RECORDS SHOWN —
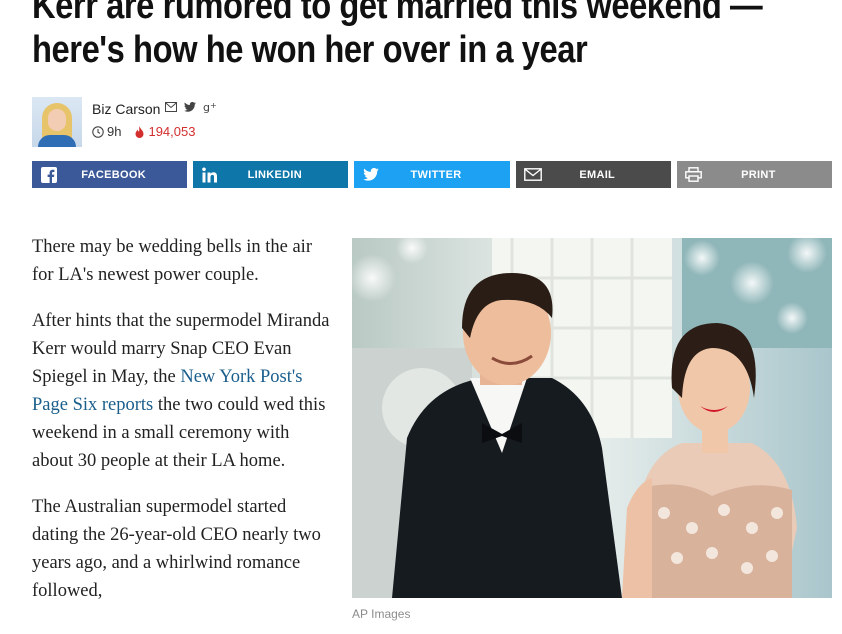 Image resolution: width=842 pixels, height=634 pixels. What do you see at coordinates (140, 132) in the screenshot?
I see `flame-icon` at bounding box center [140, 132].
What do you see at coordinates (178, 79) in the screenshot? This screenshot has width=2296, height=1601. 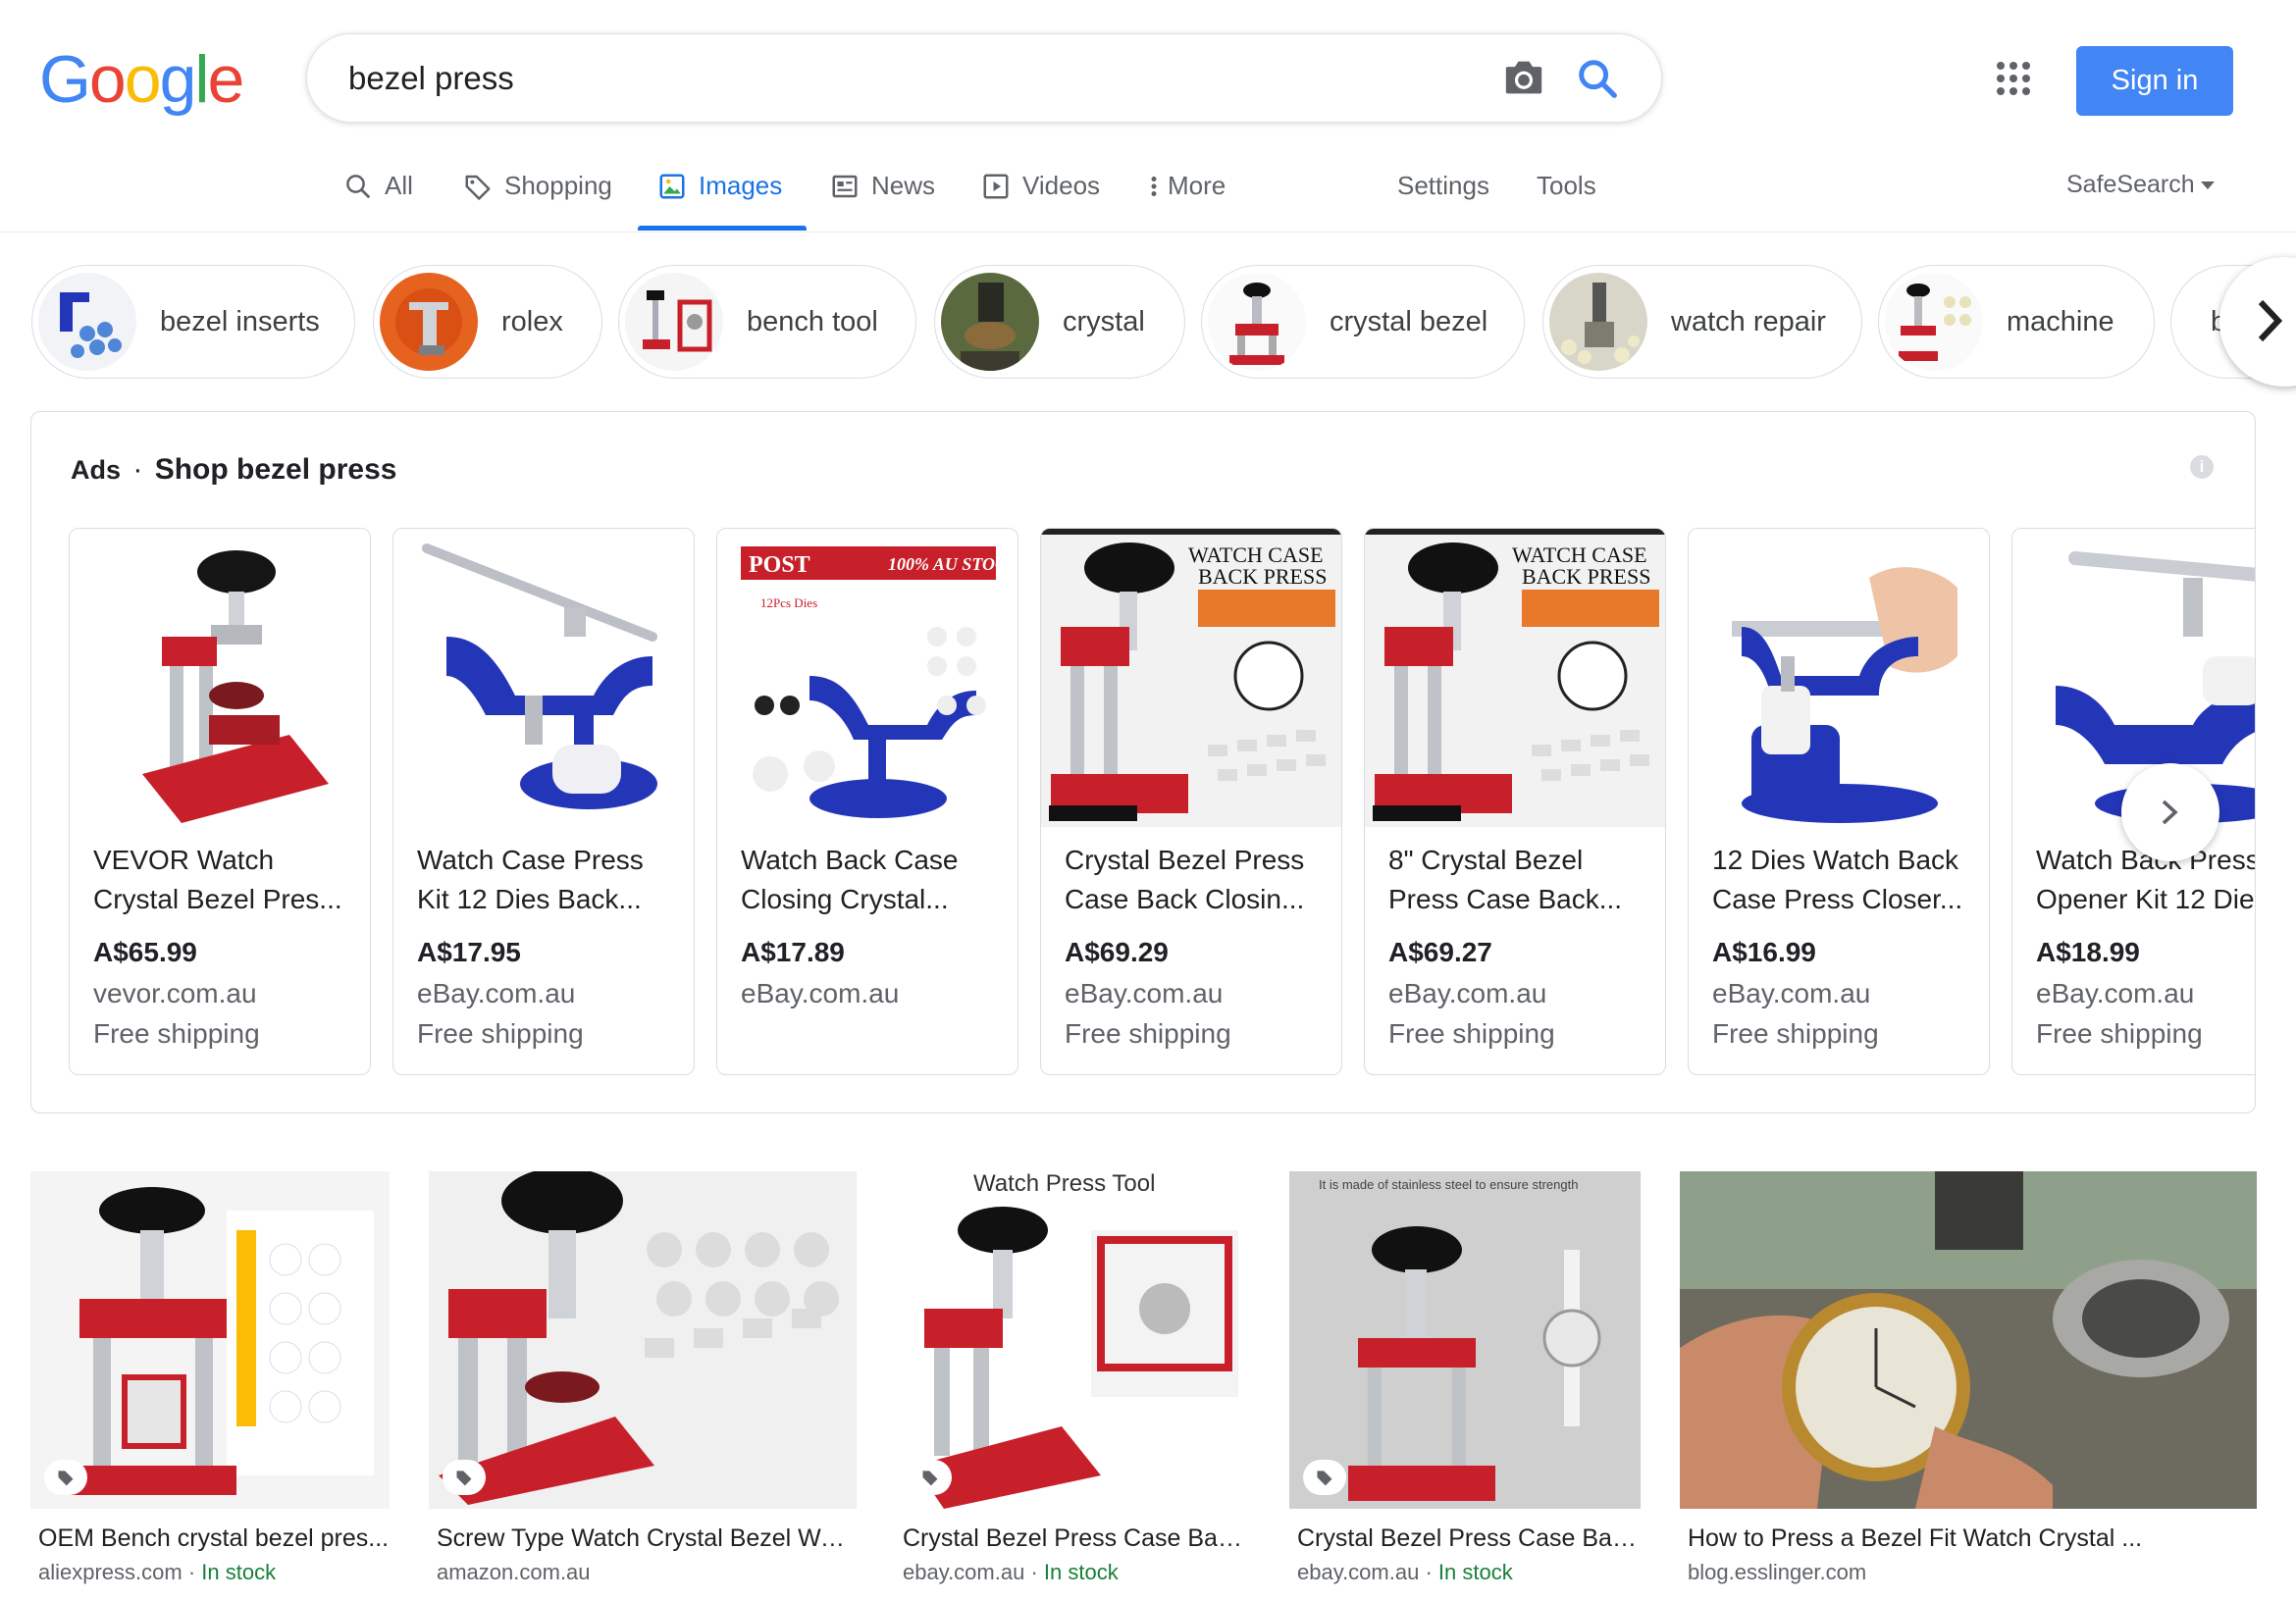 I see `logo-letter: g` at bounding box center [178, 79].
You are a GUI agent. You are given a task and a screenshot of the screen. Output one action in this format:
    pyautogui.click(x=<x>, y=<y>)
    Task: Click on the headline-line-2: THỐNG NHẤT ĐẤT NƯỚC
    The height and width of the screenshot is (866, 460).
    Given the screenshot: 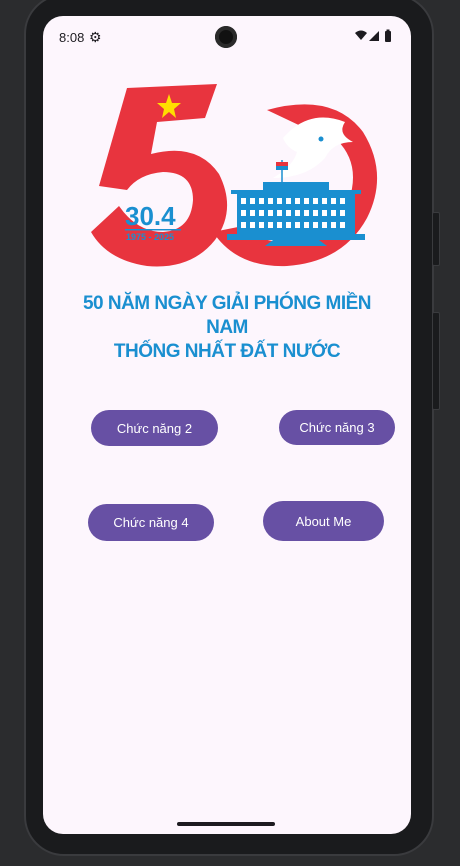 What is the action you would take?
    pyautogui.click(x=227, y=352)
    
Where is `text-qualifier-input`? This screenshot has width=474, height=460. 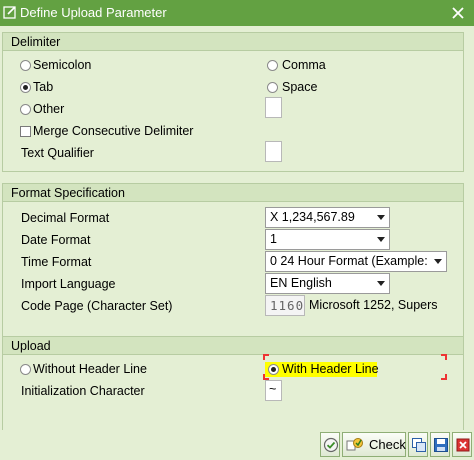 text-qualifier-input is located at coordinates (274, 152).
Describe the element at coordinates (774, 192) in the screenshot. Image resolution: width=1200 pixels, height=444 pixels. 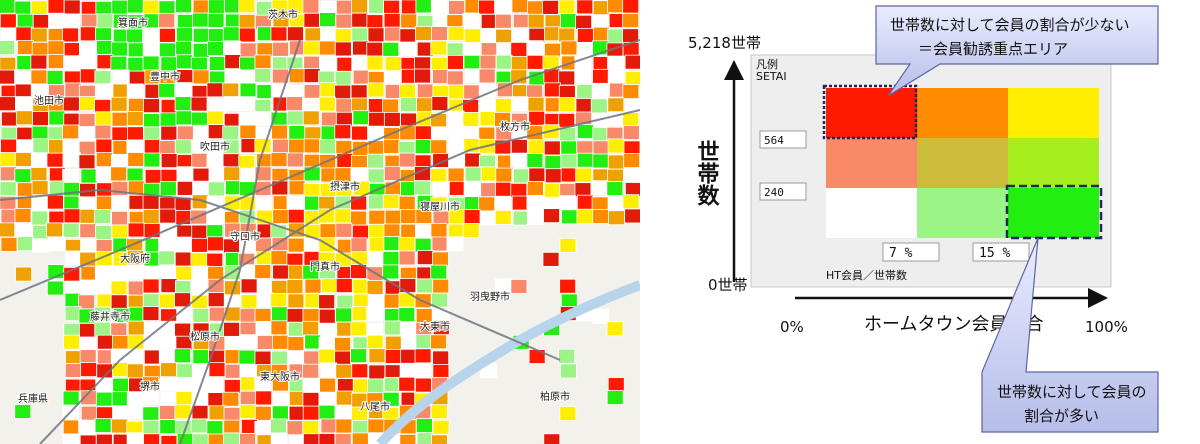
I see `y-threshold-low: 240` at that location.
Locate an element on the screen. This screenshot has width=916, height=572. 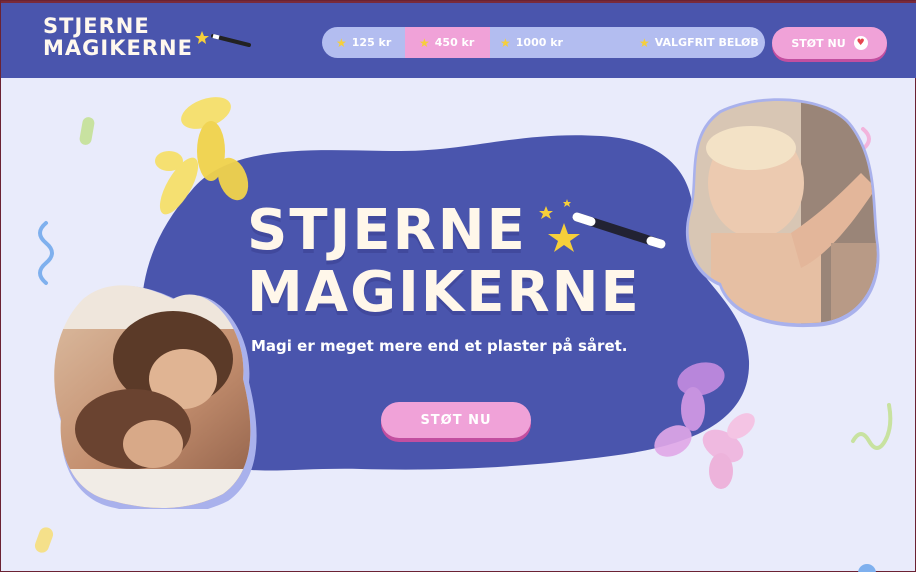
confetti-green-squiggle is located at coordinates (872, 426).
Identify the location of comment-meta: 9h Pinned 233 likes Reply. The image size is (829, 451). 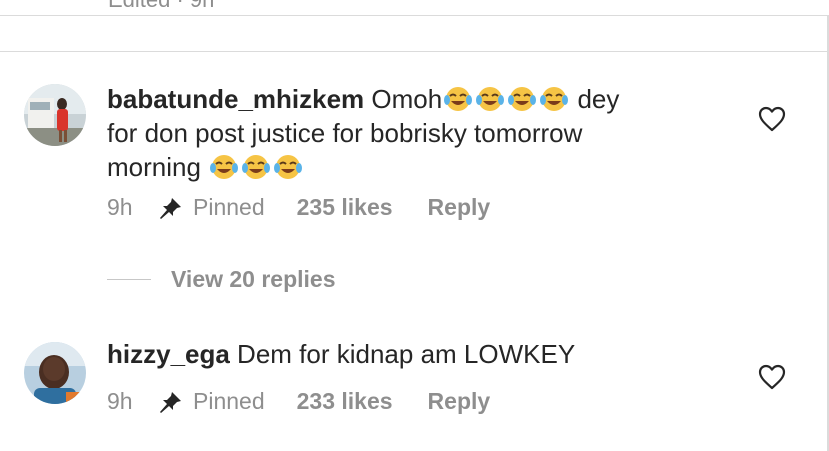
(298, 402).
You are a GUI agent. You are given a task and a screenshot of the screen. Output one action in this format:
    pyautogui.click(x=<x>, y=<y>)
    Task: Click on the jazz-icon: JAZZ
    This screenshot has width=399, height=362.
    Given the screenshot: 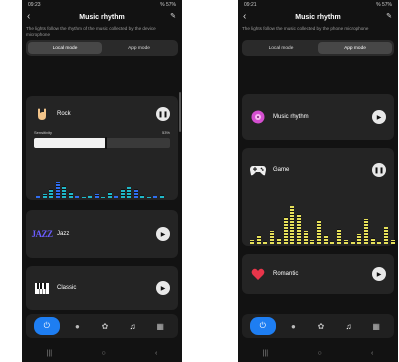 What is the action you would take?
    pyautogui.click(x=42, y=234)
    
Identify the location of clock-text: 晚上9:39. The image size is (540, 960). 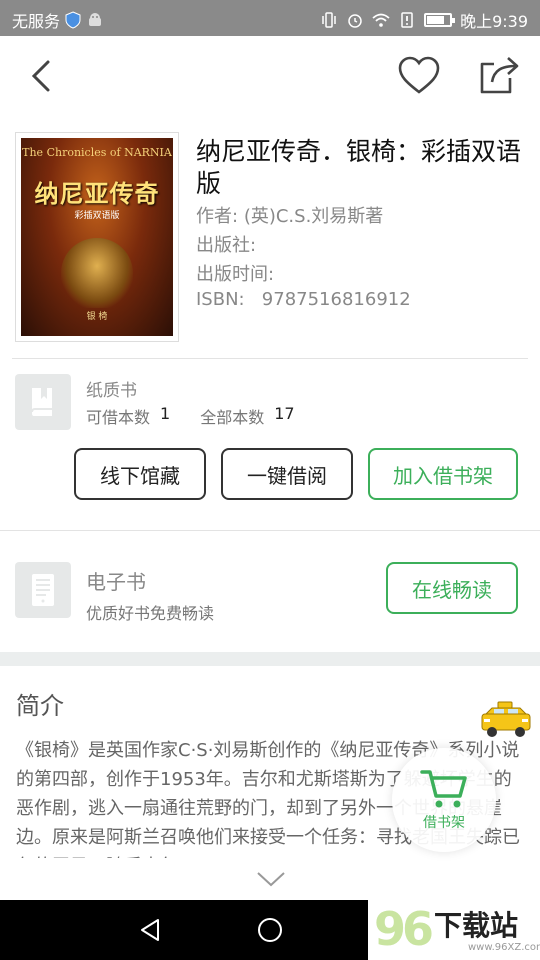
(494, 22).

WHAT IS REQUIRED —
Swap "location" for "position" in the records from the line with "Locate an element" up to and including the line with "(298, 402).", and write out only those lines with everything else unchanged. Leave the pictures out.

RESULT —
Locate an element on the screen. This screenshot has width=916, height=572. 
confetti-green-squiggle is located at coordinates (872, 426).
Identify the position of comment-meta: 9h Pinned 233 likes Reply. The image size is (829, 451). 
(298, 402).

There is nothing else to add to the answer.